§ Dataset:
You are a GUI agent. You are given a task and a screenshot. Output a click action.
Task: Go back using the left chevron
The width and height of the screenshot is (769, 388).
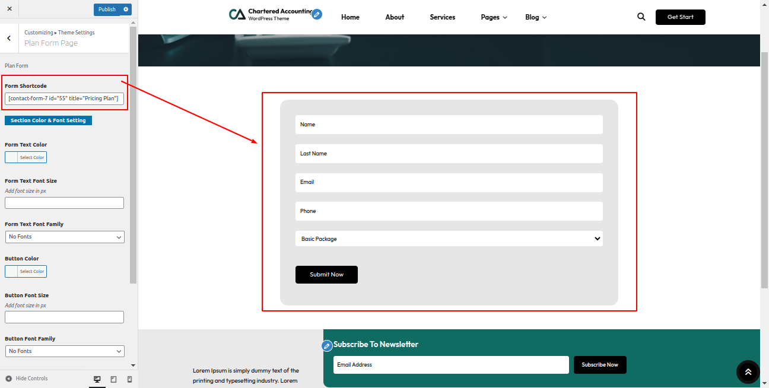tap(9, 38)
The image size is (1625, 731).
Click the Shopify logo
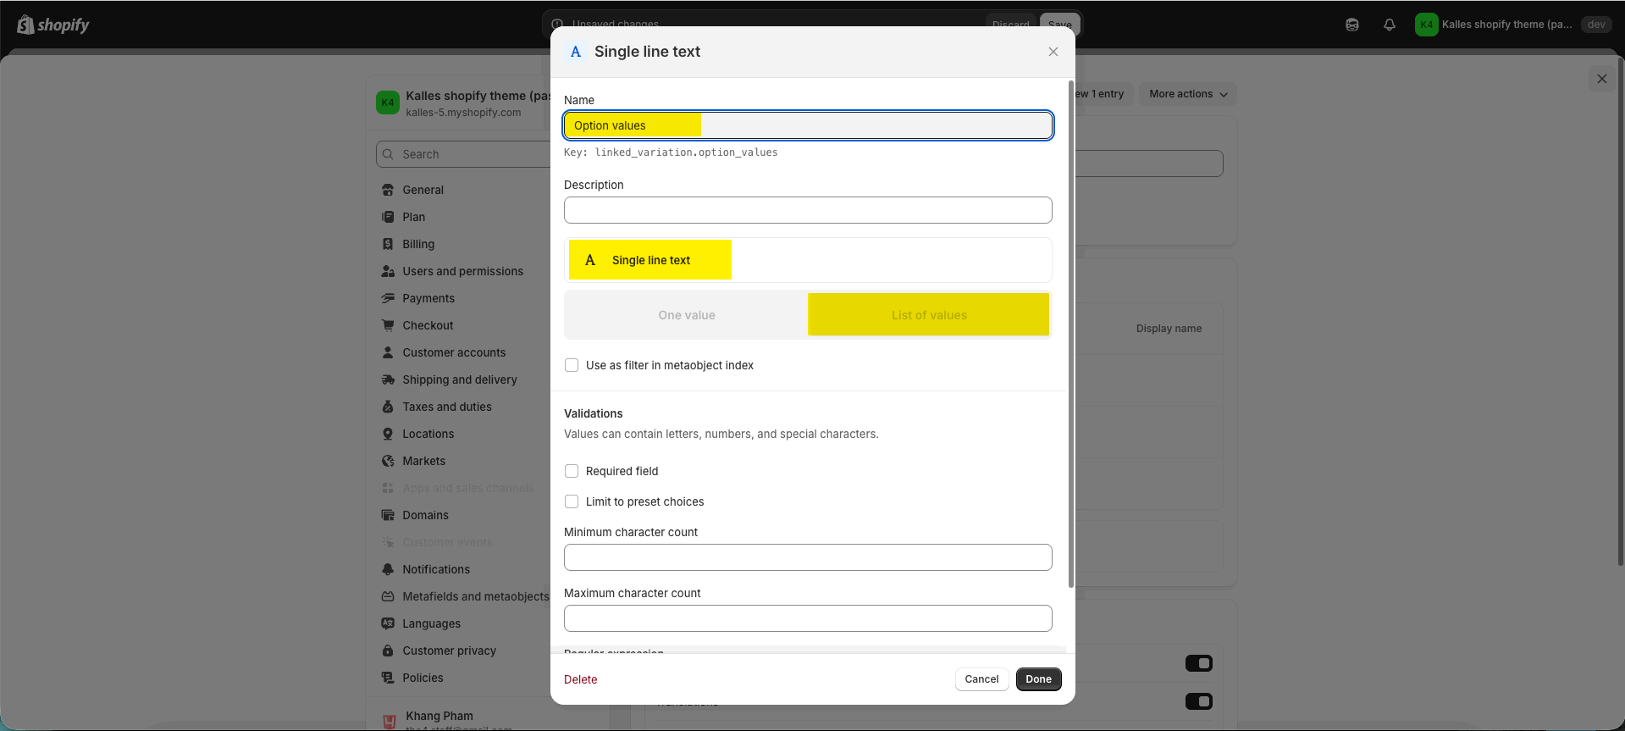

§ Exercise prompt: Write all the records again with "left chevron" switched to "back arrow" and everything else left as it is. Leave out the pictures.

§ Answer in full:
You are a GUI agent. You are given a task and a screenshot. Output a click action.
Task: Go back using the back arrow
The width and height of the screenshot is (769, 388).
tap(9, 38)
The image size is (1625, 731).
Click the Shopify logo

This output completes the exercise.